**Description of the task:**
Return only what runs from the line containing "Click the PLAYER REPORT header label" through the last line of the entries below, exactly, omitting pictures.

=== Given data ===

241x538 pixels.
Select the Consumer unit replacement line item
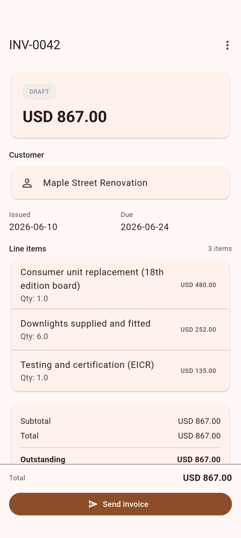(121, 285)
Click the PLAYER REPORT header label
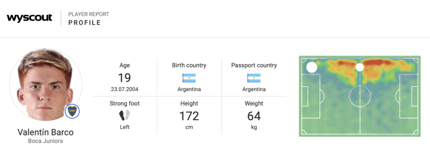 (x=89, y=14)
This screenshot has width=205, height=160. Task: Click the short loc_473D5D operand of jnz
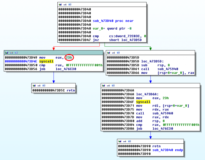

===

**Expected answer:**
Click the PLAYER REPORT header label
 (x=89, y=14)
This screenshot has width=205, height=160. Task: Click the short loc_473D5D operand of jnz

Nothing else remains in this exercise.